The Alliance also recommend that under exclusions, the definition of “educational materials that directly benefit patients” include an exclusion “for any enduring material that is accredited and certified for CME credit and for any educational material that is provided to supplement a certified activity.” 

Conclusion  

Ultimately, the Alliance emphasized how accredited CME providers already employ a system of checks and balances to ensure transparency, disclosure and resolution of conflicts of interest for accredited and certified CME by following regulations, guidelines and policies from the ACCME, the Food and Drug Administration, the Office of the Inspector General, the American Medical Association, and industry groups such as AdvaMed and PhRMA.” 

They recognized how CME “content is developed independently, without input from applicable manufacturers, and it is reviewed prior to dissemination to ensure that there is no commercial bias.

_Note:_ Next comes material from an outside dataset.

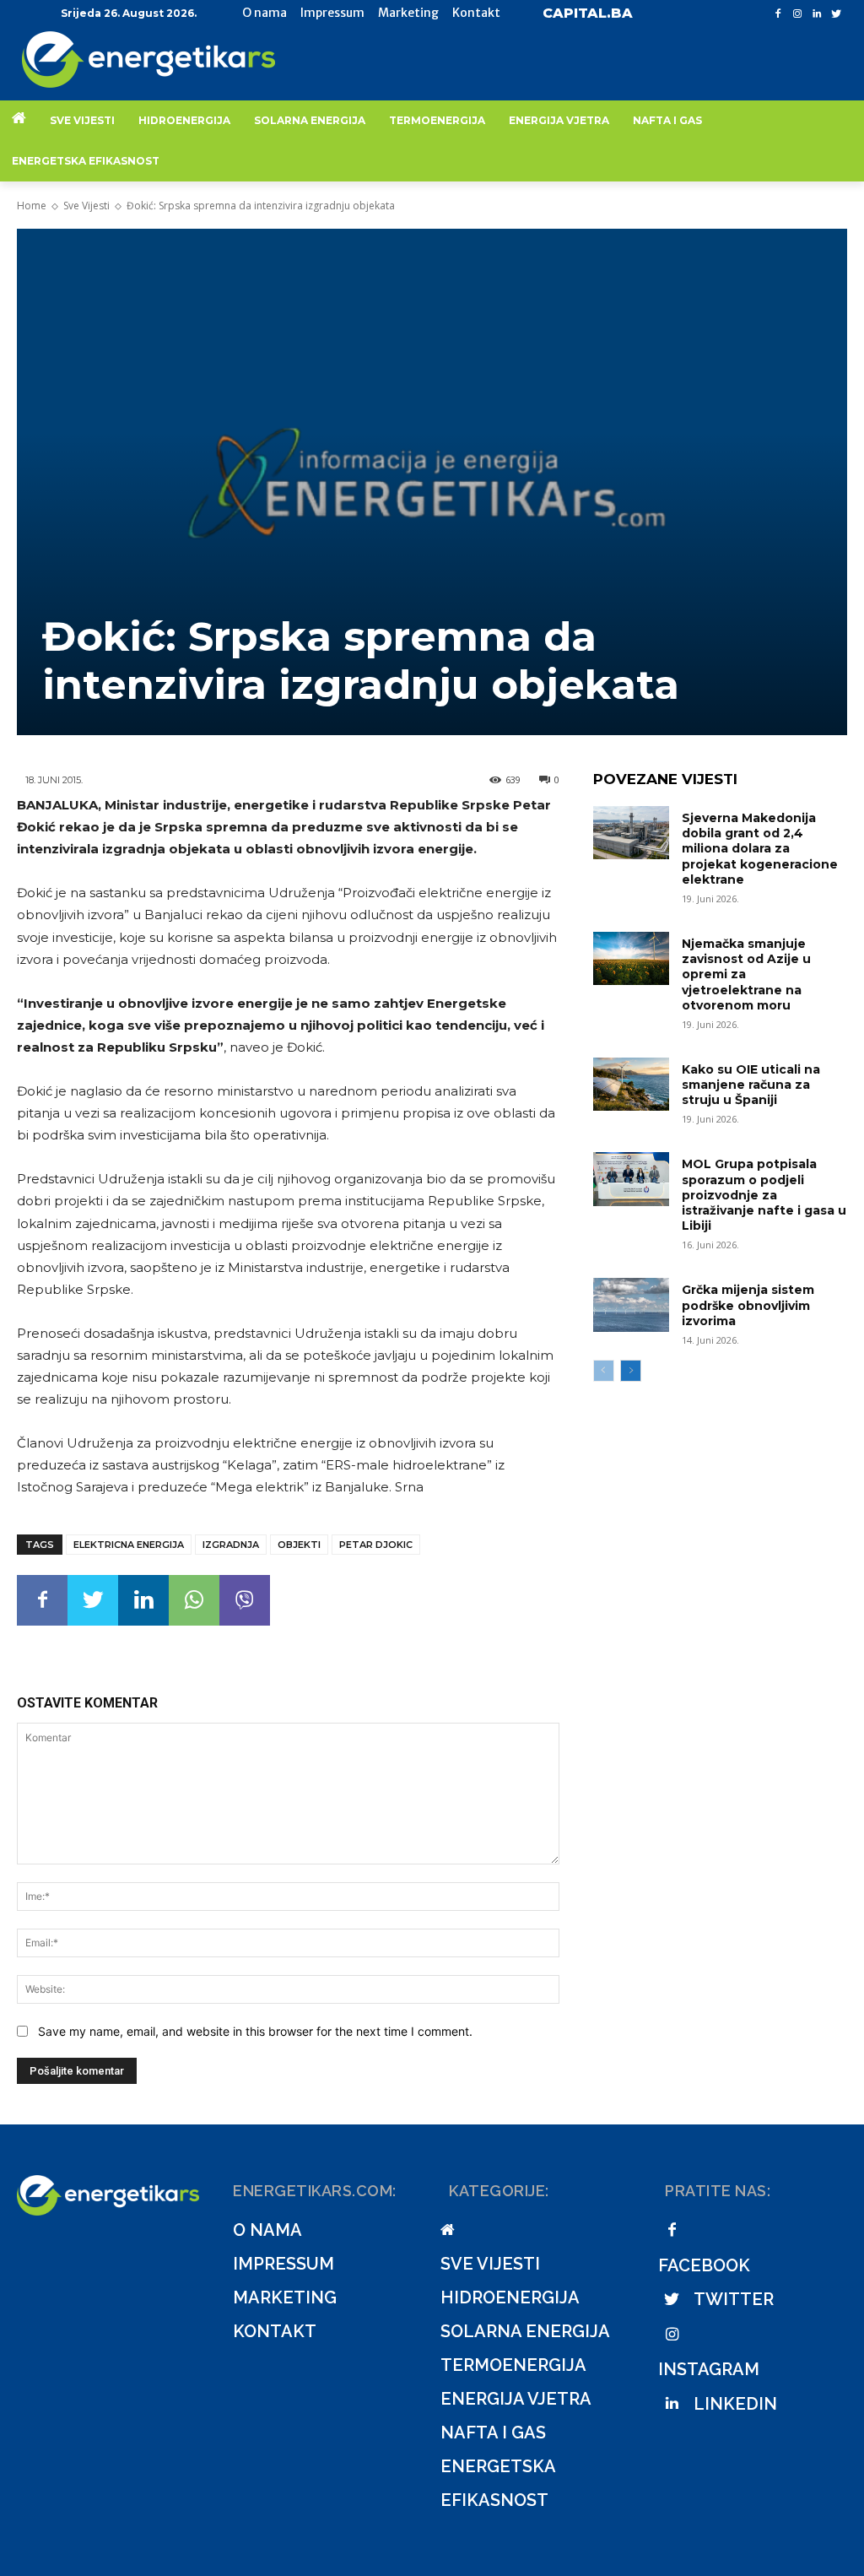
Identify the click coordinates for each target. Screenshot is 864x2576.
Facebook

Serious penalties and consequences for violation of these requirements exist, including the potential loss of accreditation.  Most importantly, these accredited and certified activities, as well as the educational material that supplements and supports the activities, result in improved patient care and health outcomes.” 

In the end, the Alliance noted how, “assigning, calculating, tracking and reporting a value to individual faculty members and/or participants of accredited and certified CME would divert precious resources from education to administration (both for CME providers and applicable manufacturers).”  Moreover, the reporting could result in a perception of a financial relationship between a healthcare provider and manufacturers that does not exist, perhaps implying impropriety on the part of the healthcare provider who participates in CME with the intent of teaching and/or learning how to improve patient care.

Accordingly, the Alliance strongly recommended exclusions for accredited and certified CME activities and supporting educational material in the final rule.